- _GEKOZEN FRAGMENT_
----------

De oplossing, de weg terug naar het besef van onze ware Identiteit, bestaat uit het niet geloven van onze innerlijke ego stem. Ten diepste weten we nog steeds dat alles voortkomt uit onze denkgeest en dat we zelf de maker zijn van projecties. Deze juiste herinnering noemen we de Stem van de Heilige Geest. De leerweg van de Cursus bestaat uit het weer leren luisteren naar onze ware herinnering.
Terug naar waar we in de droom mee te maken lijken te hebben; die nare sensatie of ervaring. Hoe kunnen we in deze momenten ons de waarheid herinneren? Het helpt om te weten dat onze ego-stem snel reageert en veel kabaal maakt. Proberen stil te worden is voor mij behulpzaam en hierbij heb ik veel aan mindfulnessoefeningen. Kenmerk hierbij is niet het wegvluchten van sensaties en ervaringen maar juist een ernaar toegaan op een betrokken maar toch niet-geïdentificeerde wijze. Dit moeten we leren want voordat we het beseffen zitten we weer in het glazen huis. In andere non-duale tradities wordt nu vaak het woord “acceptatie” gebruikt. Ook dit vervormt het ego graag tot accepteren-om-ergens-vanaf-te-komen. Dat is een valstrik. Nee, vanuit stilte kijk je met de liefdevolle ogen van je ware natuur naar wat er zich voordoet. Dit is luisteren naar de Stem van de Heilige Geest. Als je goed oplet ontdek je weerstand hiertegen. Dit is een ego-kracht die je oproept vooral hiermee te stoppen. Gewoon blijven glimlachen en als het ware rusten in het gevoel in een open en liefdevol vertrouwen. Zonder verwachtingen, zonder de neiging zaken anders te willen. Als die neiging toch optreedt dan zie je dat en ga je terug naar die houding van eenvoudige ontvankelijkheid.

----------

- _WERKOPDRACHT 1_
Geef uit de tekst over de ego-stem het stuk van "De oplossing, de" tot en met "onze ware herinnering." woord voor woord terug.
- _WERKOPDRACHT 2_
Zet de tekst over de ego-stem voort na de laatste zin die er staat.

- _INHOUD DATASET_
----------

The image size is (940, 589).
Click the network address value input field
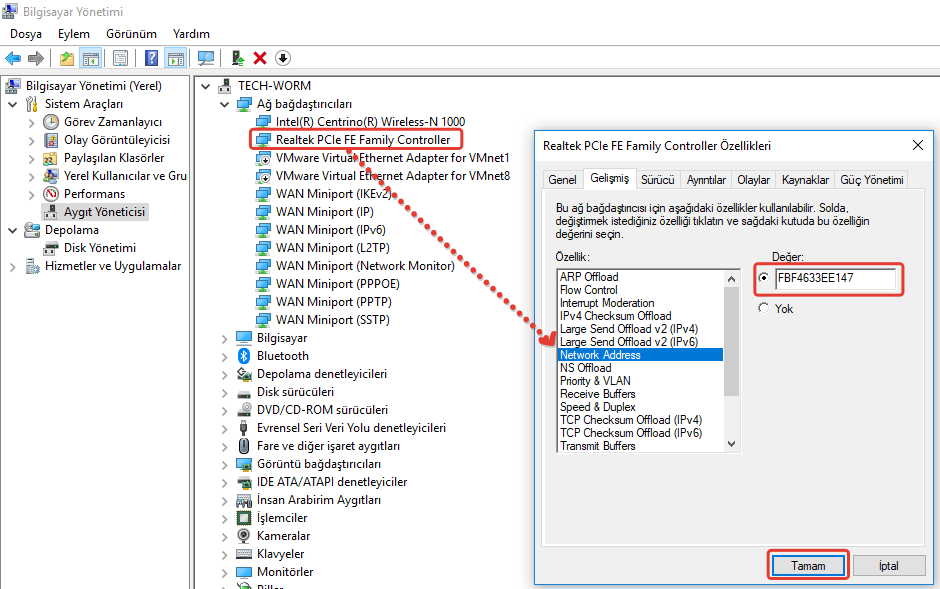(x=835, y=278)
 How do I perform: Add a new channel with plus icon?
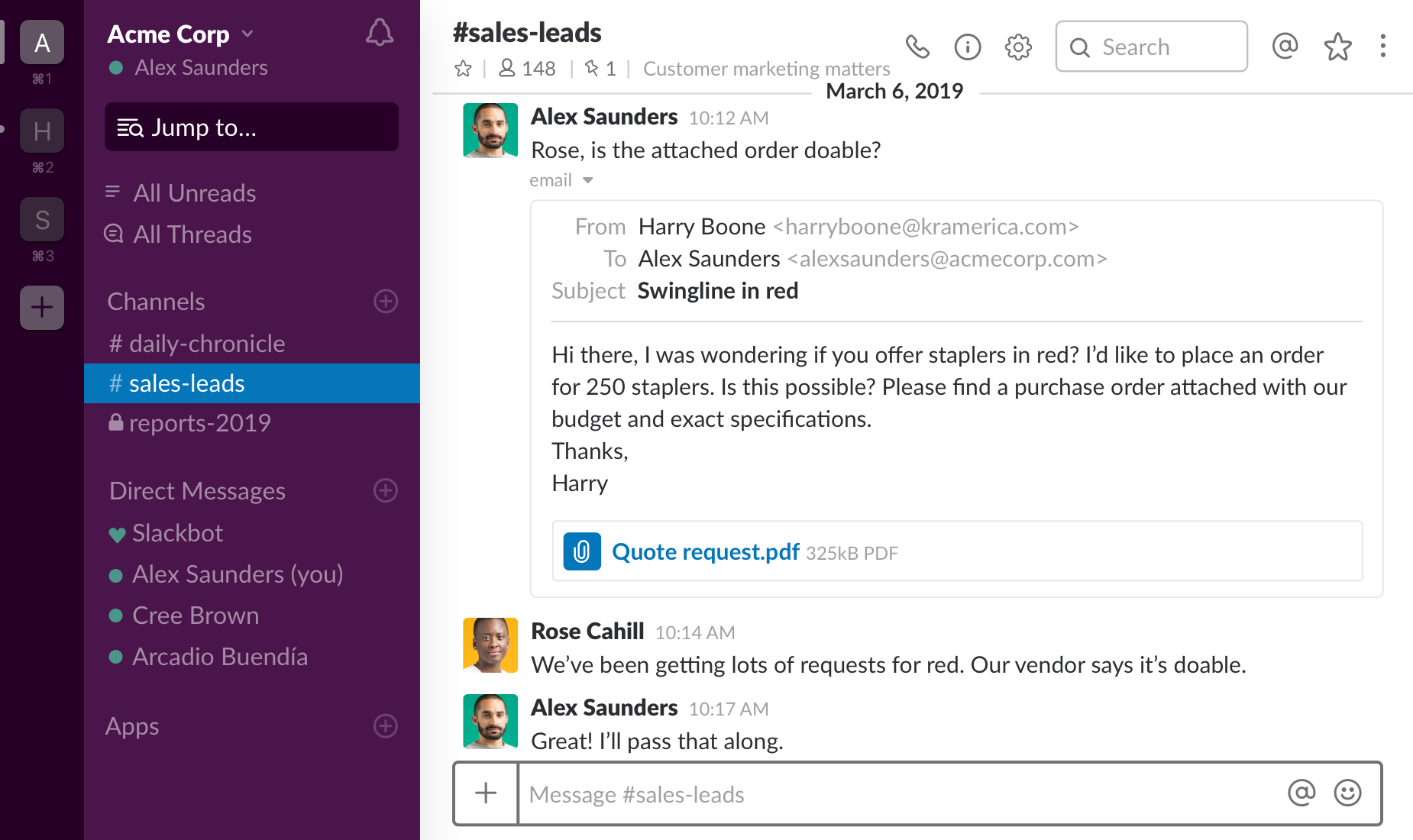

----------

- _ANTWOORD OPDRACHT 1_
De oplossing, de weg terug naar het besef van onze ware Identiteit, bestaat uit het niet geloven van onze innerlijke ego stem. Ten diepste weten we nog steeds dat alles voortkomt uit onze denkgeest en dat we zelf de maker zijn van projecties. Deze juiste herinnering noemen we de Stem van de Heilige Geest. De leerweg van de Cursus bestaat uit het weer leren luisteren naar onze ware herinnering.

- _ANTWOORD OPDRACHT 2_
Blijf hierbij en vertrouw op de kracht van eenheid, liefde, God. Dit is de moment om de Wil van de Eenheid te ontdekken die ten diepste je eigen Heilige Wil is. Nu kunnen de sensaties en ervaringen veranderen tot instrumenten. Een soort nieuwe zintuigen van een nieuwe wereld. Er vindt woordeloze herkenning plaats dat jijzelf de maker bent van wat je waarneemt en kan kiezen om dit niet te geloven; het wonder. Er is kijken uit bewustzijn naar ervaringen die uit hetzelfde “materiaal” bestaan. Bewustzijn kijkt naar bewustzijn. De speciale haat- of liefdesrelatie wordt overstegen, de dualiteit wordt overstegen en bewustzijn van de Heilige Relatie in het Heilig ogenblik vindt plaats. Dit is de werkelijke wereld waarbij we de intieme, wonderlijke en niet duale verbondenheid van onszelf met onze scheppingen kennen. In dit ogenblik vieren we ons Zoonschap in stille verwondering.
Les 237
Nu wil ik zijn zoals God mij geschapen heeft.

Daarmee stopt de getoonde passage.